Hi E.,
As many others have mentioned, this is a very personal decision and entirely up to you and your husband - it's not appropriate for others to think they have any say in the matter, much less for them to be trying to "guilt" you about it, if they are doing that (that's the way I understood what you had written about family members). If anything I'd give those folks' input even less consideration because they obviously don't have your best interests nor those of your family at heart - if they DID have, they wouldn't be handing out guilt. Children are a blessing - not to be used as a source of guilt!!
As far as timing...I have pondered the same thing (our daughter was 2 on Oct 30, 06) and have also done some research on the topic (that's my usual approach :) ). I was very reassured to find that the common recommendation of psychologists is that children be spaced at least 3 or 3.5 years apart from the first one (and this would apply with subsequent ones, if possible). The main reason for this is to not add stress to the early formative stages of a child's life. Having children closer - especially having a new baby when a child is near 2 - risks additional and unnecessary stress for both parents and child.
Think about how tired you felt at times during your pregnancy (if you did! I know I did!) and how very tired and sleep deprived you felt in caring for a newborn, and how much special "bonding" time you wanted and needed with that new baby so you could get to know one another.

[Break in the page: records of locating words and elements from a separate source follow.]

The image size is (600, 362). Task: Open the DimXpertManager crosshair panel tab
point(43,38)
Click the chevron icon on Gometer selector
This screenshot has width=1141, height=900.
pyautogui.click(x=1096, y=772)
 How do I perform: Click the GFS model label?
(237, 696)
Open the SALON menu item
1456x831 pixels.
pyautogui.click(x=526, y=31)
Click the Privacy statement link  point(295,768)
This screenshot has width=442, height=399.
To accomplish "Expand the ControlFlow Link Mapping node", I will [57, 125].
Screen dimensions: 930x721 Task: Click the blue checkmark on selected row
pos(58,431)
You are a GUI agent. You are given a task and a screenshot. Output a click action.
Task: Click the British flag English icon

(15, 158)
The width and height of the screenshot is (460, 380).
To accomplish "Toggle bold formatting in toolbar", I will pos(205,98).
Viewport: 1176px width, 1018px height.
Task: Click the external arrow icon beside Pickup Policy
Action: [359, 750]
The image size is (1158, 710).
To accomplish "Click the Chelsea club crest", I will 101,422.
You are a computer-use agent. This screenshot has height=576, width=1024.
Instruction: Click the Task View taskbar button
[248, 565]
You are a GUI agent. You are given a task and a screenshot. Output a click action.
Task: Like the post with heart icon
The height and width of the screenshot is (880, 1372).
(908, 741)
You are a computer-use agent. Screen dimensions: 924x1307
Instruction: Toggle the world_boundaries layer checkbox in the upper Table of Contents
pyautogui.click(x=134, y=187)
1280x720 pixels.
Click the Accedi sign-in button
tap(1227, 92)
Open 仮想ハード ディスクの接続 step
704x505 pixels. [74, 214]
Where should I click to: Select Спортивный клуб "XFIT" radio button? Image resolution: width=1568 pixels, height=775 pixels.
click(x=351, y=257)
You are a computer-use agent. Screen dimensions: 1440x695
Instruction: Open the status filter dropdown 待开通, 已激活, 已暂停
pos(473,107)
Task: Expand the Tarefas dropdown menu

Now imagine trying to devote the time and attention a 2 year will need and deserve as well as caring successfully for another newborn, not to mention self-care and attention to your marriage as well. I wouldn't want to be in that situation and I certainly wouldn't want to subject my precious little girl to it (thus we don't have another baby yet!).
Even before I read the research I did, a 3 to 5 year interval has always been my personal preference about child spacing for a lot of reasons. Not to criticize anyone that thinks differently, of course - but as I mentioned above, I think it would be unfair to my little girl to have a new and totally needy little baby to care for while she is still in a part-baby stage of life (which toddlerhood is!), going through so many changes and working to master so many of life's most basic skills, and emotionally still needing me so much.
She is actually very interested in babies and likes them - but when I hold one of our friends' babies and play with her, she always needs some reassurance and to be "included" at some point during that interaction. She's not mean about it at all, just sidles over and wants to be sure she still has her "place" with me, and her desire makes perfect sense to me.
What others do may not work for you - and that's okay. :) If your truest belief is that you should have a large family with lots of kids close together, and you're realistic about your energy and what you will have to give, that could work for you. If what you see when you look at your situation is that it would be too risky emotionally for your young daughter to add a new child so soon, then you can wait for a few years and know that you are doing the best thing for her and any subsequent kids.
I think you are really being a good mom (and your h a good dad!) to be concerned with this and giving it serious thought instead of acting impulsively! Please, try to release the stress and stop worrying what others may think - do what YOU prayerfully decide is really best. Your daughter is blessed to have thoughtful parents who are weighing such important life decisions so carefully and who are thinking of their child's best interests. Relax and enjoy parenting her exclusively while you can, with no other kids that also need your attention. Believe me, this next year will go by QUICKLY and she will be 2...and then 3...and by then you may be more settled about adding a new baby to the mix.
It really all comes back around to you and your husband's judgment about what will be best for your daughter and for your family life. Pray about what to do and wait patiently for God's guidance. There's no rush! :) Enjoy this season of life with your husband and daughter.